Materials provided:
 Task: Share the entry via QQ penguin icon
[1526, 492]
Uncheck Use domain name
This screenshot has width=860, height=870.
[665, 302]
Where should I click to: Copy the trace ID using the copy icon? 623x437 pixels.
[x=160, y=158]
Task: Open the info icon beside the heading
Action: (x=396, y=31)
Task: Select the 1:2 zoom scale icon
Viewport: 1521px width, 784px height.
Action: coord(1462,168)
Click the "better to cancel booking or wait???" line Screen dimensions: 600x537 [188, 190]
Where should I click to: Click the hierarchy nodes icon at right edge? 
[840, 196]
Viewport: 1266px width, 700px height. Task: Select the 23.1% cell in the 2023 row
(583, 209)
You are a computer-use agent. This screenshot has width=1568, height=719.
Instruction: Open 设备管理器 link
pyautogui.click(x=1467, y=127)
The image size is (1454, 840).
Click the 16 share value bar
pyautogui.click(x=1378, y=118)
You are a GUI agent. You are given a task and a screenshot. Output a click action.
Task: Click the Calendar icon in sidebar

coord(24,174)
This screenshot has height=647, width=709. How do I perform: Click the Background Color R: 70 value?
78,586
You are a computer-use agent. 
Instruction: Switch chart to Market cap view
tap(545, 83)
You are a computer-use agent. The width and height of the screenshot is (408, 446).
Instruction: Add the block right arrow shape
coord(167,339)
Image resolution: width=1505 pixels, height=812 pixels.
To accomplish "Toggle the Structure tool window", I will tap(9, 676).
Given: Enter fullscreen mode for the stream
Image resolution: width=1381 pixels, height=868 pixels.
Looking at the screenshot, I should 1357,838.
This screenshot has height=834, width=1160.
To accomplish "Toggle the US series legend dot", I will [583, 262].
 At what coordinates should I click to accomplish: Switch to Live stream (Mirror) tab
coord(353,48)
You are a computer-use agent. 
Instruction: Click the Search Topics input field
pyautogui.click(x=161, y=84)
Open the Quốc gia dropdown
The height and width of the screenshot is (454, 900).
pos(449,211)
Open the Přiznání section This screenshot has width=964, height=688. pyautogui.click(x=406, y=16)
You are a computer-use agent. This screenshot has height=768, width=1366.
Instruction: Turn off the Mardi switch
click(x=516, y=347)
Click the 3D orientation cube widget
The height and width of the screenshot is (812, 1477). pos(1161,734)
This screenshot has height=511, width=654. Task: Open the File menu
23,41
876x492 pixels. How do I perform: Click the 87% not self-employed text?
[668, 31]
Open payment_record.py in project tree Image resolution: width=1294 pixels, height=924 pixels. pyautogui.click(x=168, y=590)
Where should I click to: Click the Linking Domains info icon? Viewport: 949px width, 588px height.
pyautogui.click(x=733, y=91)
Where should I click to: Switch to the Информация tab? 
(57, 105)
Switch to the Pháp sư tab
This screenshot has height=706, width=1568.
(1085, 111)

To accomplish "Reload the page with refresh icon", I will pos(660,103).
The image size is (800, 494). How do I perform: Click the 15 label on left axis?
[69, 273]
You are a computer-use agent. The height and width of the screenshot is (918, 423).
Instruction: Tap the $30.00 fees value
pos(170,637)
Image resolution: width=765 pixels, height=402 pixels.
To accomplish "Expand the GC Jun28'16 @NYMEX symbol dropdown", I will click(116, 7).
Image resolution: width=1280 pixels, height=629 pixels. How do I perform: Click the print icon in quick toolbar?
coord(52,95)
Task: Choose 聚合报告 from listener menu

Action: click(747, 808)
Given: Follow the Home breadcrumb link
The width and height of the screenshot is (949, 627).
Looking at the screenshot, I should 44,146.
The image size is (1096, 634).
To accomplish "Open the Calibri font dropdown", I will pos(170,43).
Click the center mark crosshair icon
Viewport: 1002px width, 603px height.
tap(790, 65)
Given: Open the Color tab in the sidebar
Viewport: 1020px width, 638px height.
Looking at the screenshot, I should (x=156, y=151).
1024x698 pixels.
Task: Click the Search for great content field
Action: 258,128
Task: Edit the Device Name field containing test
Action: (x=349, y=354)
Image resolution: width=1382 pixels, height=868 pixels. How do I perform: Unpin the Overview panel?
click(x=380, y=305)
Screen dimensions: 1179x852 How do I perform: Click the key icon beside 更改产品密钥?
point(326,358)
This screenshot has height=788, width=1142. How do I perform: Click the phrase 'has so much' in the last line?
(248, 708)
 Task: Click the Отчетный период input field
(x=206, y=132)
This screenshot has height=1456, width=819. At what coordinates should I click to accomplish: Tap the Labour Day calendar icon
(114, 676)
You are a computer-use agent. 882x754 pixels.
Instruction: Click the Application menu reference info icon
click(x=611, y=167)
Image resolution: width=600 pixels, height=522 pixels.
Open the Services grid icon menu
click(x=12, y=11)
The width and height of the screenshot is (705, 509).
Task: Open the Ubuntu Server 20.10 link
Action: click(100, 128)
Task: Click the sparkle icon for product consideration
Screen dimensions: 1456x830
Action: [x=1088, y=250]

Your assignment:
Each line from the top of the material above, through the one that contains "Given: Enter fullscreen mode for the stream", should be restated word for word.

Solution below:
 Task: Share the entry via QQ penguin icon
[1526, 492]
Uncheck Use domain name
This screenshot has width=860, height=870.
[665, 302]
Where should I click to: Copy the trace ID using the copy icon? 623x437 pixels.
[x=160, y=158]
Task: Open the info icon beside the heading
Action: (x=396, y=31)
Task: Select the 1:2 zoom scale icon
Viewport: 1521px width, 784px height.
Action: coord(1462,168)
Click the "better to cancel booking or wait???" line Screen dimensions: 600x537 [188, 190]
Where should I click to: Click the hierarchy nodes icon at right edge? 
[840, 196]
Viewport: 1266px width, 700px height. Task: Select the 23.1% cell in the 2023 row
(583, 209)
You are a computer-use agent. This screenshot has width=1568, height=719.
Instruction: Open 设备管理器 link
pyautogui.click(x=1467, y=127)
The image size is (1454, 840).
Click the 16 share value bar
pyautogui.click(x=1378, y=118)
You are a GUI agent. You are given a task and a screenshot. Output a click action.
Task: Click the Calendar icon in sidebar

coord(24,174)
This screenshot has height=647, width=709. How do I perform: Click the Background Color R: 70 value?
78,586
You are a computer-use agent. 
Instruction: Switch chart to Market cap view
tap(545, 83)
You are a computer-use agent. The width and height of the screenshot is (408, 446).
Instruction: Add the block right arrow shape
coord(167,339)
Image resolution: width=1505 pixels, height=812 pixels.
To accomplish "Toggle the Structure tool window", I will tap(9, 676).
Given: Enter fullscreen mode for the stream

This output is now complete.